**SHORT PROBLEM**
Rewrite the data between the lines holding "Click the ICICI" and "Action: click(x=36, y=236)", inclusive, changing "logo" to "emblem" and leaving everything else as it is.

A run of records:
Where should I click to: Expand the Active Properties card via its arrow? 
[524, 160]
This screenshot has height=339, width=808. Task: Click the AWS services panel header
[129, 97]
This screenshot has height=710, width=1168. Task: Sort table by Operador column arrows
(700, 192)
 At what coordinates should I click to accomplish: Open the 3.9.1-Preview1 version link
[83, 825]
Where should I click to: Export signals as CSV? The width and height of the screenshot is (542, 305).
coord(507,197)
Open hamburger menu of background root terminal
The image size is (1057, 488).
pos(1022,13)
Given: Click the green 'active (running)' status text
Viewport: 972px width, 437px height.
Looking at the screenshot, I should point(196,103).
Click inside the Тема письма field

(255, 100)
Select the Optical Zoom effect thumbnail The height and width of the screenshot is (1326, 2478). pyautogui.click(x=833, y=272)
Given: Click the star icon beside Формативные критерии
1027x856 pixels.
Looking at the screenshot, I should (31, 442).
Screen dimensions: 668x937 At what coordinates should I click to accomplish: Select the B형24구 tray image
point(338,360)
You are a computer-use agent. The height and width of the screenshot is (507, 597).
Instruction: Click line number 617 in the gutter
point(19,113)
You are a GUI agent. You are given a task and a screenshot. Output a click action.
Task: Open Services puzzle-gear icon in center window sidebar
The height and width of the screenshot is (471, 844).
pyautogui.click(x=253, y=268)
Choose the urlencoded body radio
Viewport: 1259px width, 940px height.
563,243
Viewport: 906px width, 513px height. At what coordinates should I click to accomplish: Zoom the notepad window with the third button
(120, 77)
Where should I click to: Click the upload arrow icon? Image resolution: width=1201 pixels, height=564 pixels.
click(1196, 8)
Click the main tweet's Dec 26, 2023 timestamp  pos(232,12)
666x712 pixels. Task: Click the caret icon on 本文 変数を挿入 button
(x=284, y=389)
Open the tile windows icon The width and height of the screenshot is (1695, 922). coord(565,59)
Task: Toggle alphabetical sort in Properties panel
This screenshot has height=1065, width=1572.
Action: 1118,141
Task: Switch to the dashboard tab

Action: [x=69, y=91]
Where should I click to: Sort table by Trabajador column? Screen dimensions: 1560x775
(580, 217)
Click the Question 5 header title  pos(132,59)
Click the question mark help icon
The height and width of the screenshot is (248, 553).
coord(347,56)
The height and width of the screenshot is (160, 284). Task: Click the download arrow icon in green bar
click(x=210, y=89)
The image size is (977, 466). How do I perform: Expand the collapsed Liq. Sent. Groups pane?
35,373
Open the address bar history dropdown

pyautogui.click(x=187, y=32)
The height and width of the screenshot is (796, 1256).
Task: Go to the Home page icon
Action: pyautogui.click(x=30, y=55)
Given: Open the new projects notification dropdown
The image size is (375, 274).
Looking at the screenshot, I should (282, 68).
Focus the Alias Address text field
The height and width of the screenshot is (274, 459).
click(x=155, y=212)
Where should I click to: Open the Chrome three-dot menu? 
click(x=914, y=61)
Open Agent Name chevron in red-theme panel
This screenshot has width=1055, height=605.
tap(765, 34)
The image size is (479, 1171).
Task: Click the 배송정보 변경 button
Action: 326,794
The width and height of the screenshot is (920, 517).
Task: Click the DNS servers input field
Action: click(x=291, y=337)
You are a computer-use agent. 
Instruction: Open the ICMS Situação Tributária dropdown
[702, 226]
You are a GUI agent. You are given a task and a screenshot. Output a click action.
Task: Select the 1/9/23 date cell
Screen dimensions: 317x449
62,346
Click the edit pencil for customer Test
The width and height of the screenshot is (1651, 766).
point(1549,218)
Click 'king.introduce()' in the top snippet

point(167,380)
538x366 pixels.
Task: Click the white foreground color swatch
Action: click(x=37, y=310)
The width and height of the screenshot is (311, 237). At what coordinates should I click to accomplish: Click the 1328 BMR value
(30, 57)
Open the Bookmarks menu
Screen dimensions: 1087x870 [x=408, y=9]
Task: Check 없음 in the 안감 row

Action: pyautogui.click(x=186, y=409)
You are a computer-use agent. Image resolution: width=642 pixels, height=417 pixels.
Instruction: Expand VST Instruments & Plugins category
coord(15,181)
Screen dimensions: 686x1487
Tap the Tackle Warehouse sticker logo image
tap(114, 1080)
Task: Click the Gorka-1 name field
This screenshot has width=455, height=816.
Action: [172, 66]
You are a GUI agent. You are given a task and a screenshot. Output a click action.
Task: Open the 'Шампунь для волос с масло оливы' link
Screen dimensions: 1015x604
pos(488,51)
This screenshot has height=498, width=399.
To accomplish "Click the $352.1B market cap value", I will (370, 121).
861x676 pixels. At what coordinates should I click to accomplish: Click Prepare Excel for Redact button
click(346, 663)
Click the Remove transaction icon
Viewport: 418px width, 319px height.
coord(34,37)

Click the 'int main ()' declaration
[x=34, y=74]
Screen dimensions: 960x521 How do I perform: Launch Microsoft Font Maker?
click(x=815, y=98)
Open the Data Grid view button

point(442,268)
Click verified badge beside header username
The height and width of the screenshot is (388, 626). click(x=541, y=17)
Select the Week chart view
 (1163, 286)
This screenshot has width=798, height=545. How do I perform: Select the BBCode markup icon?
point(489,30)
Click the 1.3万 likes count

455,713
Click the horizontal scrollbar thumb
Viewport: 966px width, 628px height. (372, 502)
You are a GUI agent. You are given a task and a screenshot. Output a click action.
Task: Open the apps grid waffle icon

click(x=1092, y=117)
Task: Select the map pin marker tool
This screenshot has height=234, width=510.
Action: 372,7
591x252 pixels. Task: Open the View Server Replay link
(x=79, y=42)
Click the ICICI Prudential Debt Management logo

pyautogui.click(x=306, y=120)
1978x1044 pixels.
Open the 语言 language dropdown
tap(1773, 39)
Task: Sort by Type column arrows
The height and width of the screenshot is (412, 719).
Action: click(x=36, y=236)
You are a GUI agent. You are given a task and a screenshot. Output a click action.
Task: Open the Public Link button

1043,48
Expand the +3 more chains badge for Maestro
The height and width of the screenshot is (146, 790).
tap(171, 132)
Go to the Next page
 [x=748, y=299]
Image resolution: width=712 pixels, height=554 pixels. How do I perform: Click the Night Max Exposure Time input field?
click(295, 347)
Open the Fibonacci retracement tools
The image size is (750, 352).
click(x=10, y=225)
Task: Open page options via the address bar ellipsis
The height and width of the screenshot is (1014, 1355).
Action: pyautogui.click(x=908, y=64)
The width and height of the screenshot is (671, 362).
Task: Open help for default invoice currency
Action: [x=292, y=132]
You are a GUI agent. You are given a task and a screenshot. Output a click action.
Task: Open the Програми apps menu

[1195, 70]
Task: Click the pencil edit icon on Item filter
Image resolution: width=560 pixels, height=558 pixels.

**SOLUTION BELOW**
Click the ICICI Prudential Debt Management emblem

pyautogui.click(x=306, y=120)
1978x1044 pixels.
Open the 语言 language dropdown
tap(1773, 39)
Task: Sort by Type column arrows
The height and width of the screenshot is (412, 719).
Action: click(x=36, y=236)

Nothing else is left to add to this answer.